July 4, 2026
SQL mates before shortcuts
What ORMs have taught me: just learn SQL (2014)
Programmers are dumping the ‘easy button’ and yelling: just learn the database stuff
TLDR: The writer says database helper tools often cause more trouble than they save, so learning plain SQL is the smarter move. In the comments, people turned that into a bigger fight about shortcuts, with jokes, nostalgia, and a mini-revolt over whether developers should learn fundamentals at all.
An old blog post about software shortcuts is suddenly serving fresh comment-section chaos. The writer’s big confession is simple: tools that promise to hide database work often create even bigger messes, especially once projects get large, slow, and full of weird business rules. In plain English, the supposed “easy mode” can turn into a maze, and the author’s conclusion is blunt: if you still need to understand the database anyway, just learn SQL — the language used to talk to databases directly.
But the real fireworks are in the replies. One camp treated the post like a timeless truth bomb. The funniest slam came from a commenter who basically said the story of tech is people getting mad they still have to learn things: in 2014 it was SQL, and by 2026 it’s anything at all. Another fan-favorite joke turned the whole database wars saga into a rom-com punchline: “NoSQL taught me to love SQL.” Ouch.
Still, not everyone was ready to throw the shortcut tools in the trash. One commenter argued that writing raw database commands can be annoying because editors often don’t catch mistakes well, so middle-ground tools can still help. Another swooped in with a nerdy-but-spicy correction, noting that one old recommendation in the article has aged badly because newer database features replaced it. And then, because the internet can never resist going further, one chaos agent suggested skipping SQL too and diving straight into even lower-level systems. Classic comments: half debate club, half stand-up set.
Key Points
- •The author concludes that ORMs should augment SQL rather than replace it.

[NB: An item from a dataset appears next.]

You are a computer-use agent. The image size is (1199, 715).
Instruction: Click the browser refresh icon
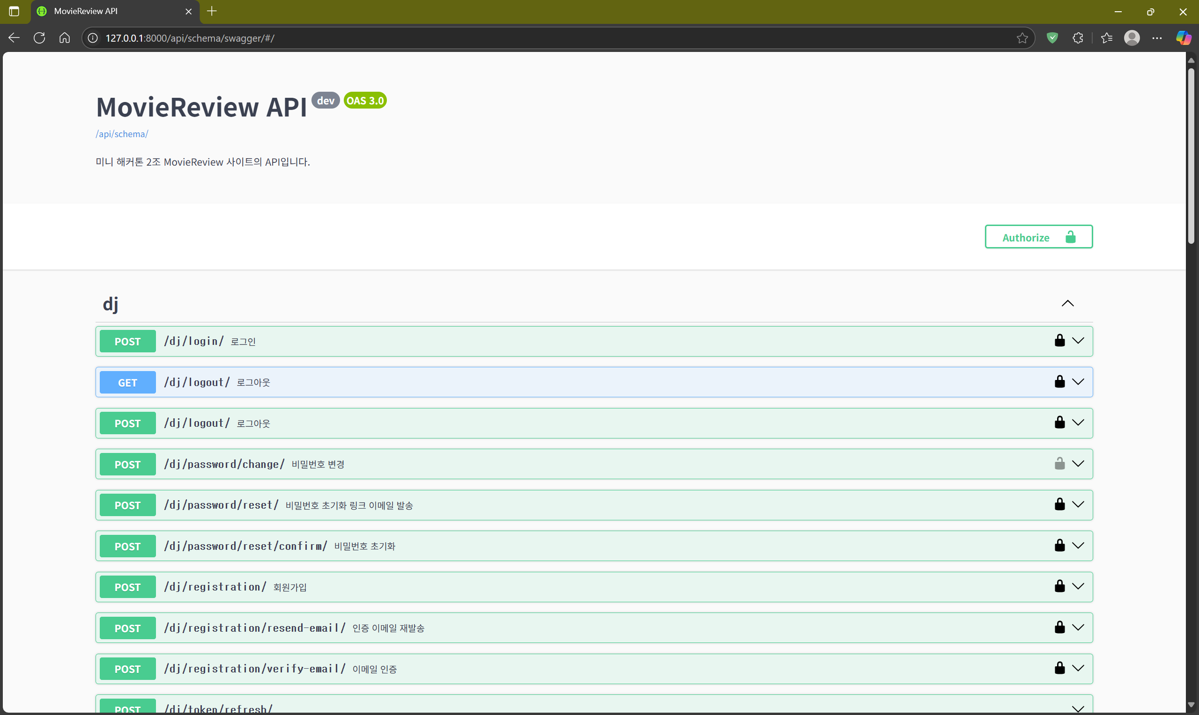[x=40, y=38]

- •The article is based on roughly 30 months of experience working with PostgreSQL and SQLite through SQLAlchemy and Hibernate.
- •It identifies practical ORM issues including partial objects, attribute creep, foreign-key-driven joins, and data retrieval inefficiency.
- •The author reports that adding explicit projections to ORM queries reduced some runtimes from minutes to seconds.
- •The article says complex or performance-sensitive querying often works better with direct SQL, including features such as window functions.